Currently, calling bpf_map_kmalloc_node() from __bpf_async_init() can
cause various locking issues; see the following stack trace (edited for
style) as one example:

...
 [10.011566]  do_raw_spin_lock.cold
 [10.011570]  try_to_wake_up             (5) double-acquiring the same
 [10.011575]  kick_pool                      rq_lock, causing a hardlockup
 [10.011579]  __queue_work
 [10.011582]  queue_work_on
 [10.011585]  kernfs_notify
 [10.011589]  cgroup_file_notify
 [10.011593]  try_charge_memcg           (4) memcg accounting raises an
 [10.011597]  obj_cgroup_charge_pages        MEMCG_MAX event
 [10.011599]  obj_cgroup_charge_account
 [10.011600]  __memcg_slab_post_alloc_hook
 [10.011603]  __kmalloc_node_noprof
...
 [10.011611]  bpf_map_kmalloc_node
 [10.011612]  __bpf_async_init
 [10.011615]  bpf_timer_init             (3) BPF calls bpf_timer_init()
 [10.011617]  bpf_prog_xxxxxxxxxxxxxxxx_fcg_runnable
 [10.011619]  bpf__sched_ext_ops_runnable
 [10.011620]  enqueue_task_scx           (2) BPF runs with rq_lock held
 [10.011622]  enqueue_task
 [10.011626]  ttwu_do_activate
 [10.011629]  sched_ttwu_pending         (1) grabs rq_lock
...

The above was reproduced on bpf-next (b338cf849ec8) by modifying
./tools/sched_ext/scx_flatcg.bpf.c to call bpf_timer_init() during
ops.runnable(), and hacking [1] the memcg accounting code a bit to make
a bpf_timer_init() call much more likely to raise an MEMCG_MAX event.

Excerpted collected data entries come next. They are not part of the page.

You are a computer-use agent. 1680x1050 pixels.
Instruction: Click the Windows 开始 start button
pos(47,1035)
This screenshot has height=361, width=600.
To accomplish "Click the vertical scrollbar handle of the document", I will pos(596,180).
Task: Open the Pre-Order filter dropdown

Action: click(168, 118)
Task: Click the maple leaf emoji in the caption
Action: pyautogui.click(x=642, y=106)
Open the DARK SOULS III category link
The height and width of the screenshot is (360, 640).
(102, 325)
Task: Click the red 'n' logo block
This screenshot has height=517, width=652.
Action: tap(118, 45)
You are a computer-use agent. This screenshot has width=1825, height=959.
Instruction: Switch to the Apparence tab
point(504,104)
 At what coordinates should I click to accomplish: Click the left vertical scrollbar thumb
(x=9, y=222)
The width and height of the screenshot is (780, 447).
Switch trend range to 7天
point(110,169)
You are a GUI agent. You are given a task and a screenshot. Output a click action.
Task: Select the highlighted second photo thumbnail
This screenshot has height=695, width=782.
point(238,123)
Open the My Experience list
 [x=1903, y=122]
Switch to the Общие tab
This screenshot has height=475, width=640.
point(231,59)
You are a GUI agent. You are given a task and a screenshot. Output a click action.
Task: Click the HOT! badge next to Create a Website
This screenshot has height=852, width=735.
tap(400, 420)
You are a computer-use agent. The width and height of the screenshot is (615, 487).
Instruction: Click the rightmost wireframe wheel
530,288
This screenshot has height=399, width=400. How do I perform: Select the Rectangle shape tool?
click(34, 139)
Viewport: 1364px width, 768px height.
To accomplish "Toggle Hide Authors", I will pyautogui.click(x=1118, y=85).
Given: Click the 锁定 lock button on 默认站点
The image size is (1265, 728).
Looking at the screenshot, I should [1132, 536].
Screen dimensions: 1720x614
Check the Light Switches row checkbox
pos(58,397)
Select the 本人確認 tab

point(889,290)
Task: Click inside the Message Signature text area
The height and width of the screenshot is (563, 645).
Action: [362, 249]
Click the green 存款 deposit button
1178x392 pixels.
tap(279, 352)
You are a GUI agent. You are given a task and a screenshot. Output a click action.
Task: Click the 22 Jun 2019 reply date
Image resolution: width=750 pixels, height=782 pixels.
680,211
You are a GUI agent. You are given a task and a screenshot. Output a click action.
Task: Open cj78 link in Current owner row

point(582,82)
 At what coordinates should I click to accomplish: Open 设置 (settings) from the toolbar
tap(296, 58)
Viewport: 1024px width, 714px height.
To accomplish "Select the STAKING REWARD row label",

We have also run into other similar variants (both internally and on
bpf-next), including double-acquiring cgroup_file_kn_lock, the same
worker_pool::lock, etc.

As suggested by Shakeel, fix this by using __GFP_HIGH instead of
GFP_ATOMIC in __bpf_async_init(), so that if try_charge_memcg() raises
an MEMCG_MAX event, we call __memcg_memory_event() with
@allow_spinning=false and skip calling cgroup_file_notify(), in order to
avoid the locking issues described above.

Depends on mm patch "memcg: skip cgroup_file_notify if spinning is not
allowed".  Tested with vmtest.sh (llvm-18, x86-64):

 $ ./test_progs -a '*timer*' -a '*wq*'
...
 Summary: 7/12 PASSED, 0 SKIPPED, 0 FAILED

[1] Making bpf_timer_init() much more likely to raise an MEMCG_MAX event
(gist-only, for brevity):

kernel/bpf/helpers.c:__bpf_async_init():
 -        cb = bpf_map_kmalloc_node(map, size, GFP_ATOMIC, map->numa_node);
 +        cb = bpf_map_kmalloc_node(map, size, GFP_ATOMIC | __GFP_HACK,
 +                                  map->numa_node);

mm/memcontrol.c:try_charge_memcg():
          if (!do_memsw_account() ||
 -            page_counter_try_charge(&memcg->memsw, batch, &counter)) {
 -                if (page_counter_try_charge(&memcg->memory, batch, &counter))
 +            page_counter_try_charge_hack(&memcg->memsw, batch, &counter,
 +                                         gfp_mask & __GFP_HACK)) {
 +                if (page_counter_try_charge_hack(&memcg->memory, batch,
 +                                                 &counter,
 +                                                 gfp_mask & __GFP_HACK))
                          goto done_restock;

mm/page_counter.c:page_counter_try_charge():
 -bool page_counter_try_charge(struct page_counter *counter,
 -                             unsigned long nr_pages,
 -                             struct page_counter **fail)
 +bool page_counter_try_charge_hack(struct page_counter *counter,
 +                                  unsigned long nr_pages,
 +                                  struct page_counter **fail, bool hack)
 {
...
 -                if (new > c->max) {
 +                if (hack || new > c->max) {     // goto failed;
                          atomic_long_sub(nr_pages, &c->usage);

Fixes: b00628b1c7d5 ("bpf: Introduce bpf timers.")
Suggested-by: Shakeel Butt <shakeel.butt@linux.dev>
Signed-off-by: Peilin Ye <yepeilin@google.com>
---
 kernel/bpf/helpers.c | 10 ++++++++--
 1 file changed, 8 insertions(+), 2 deletions(-)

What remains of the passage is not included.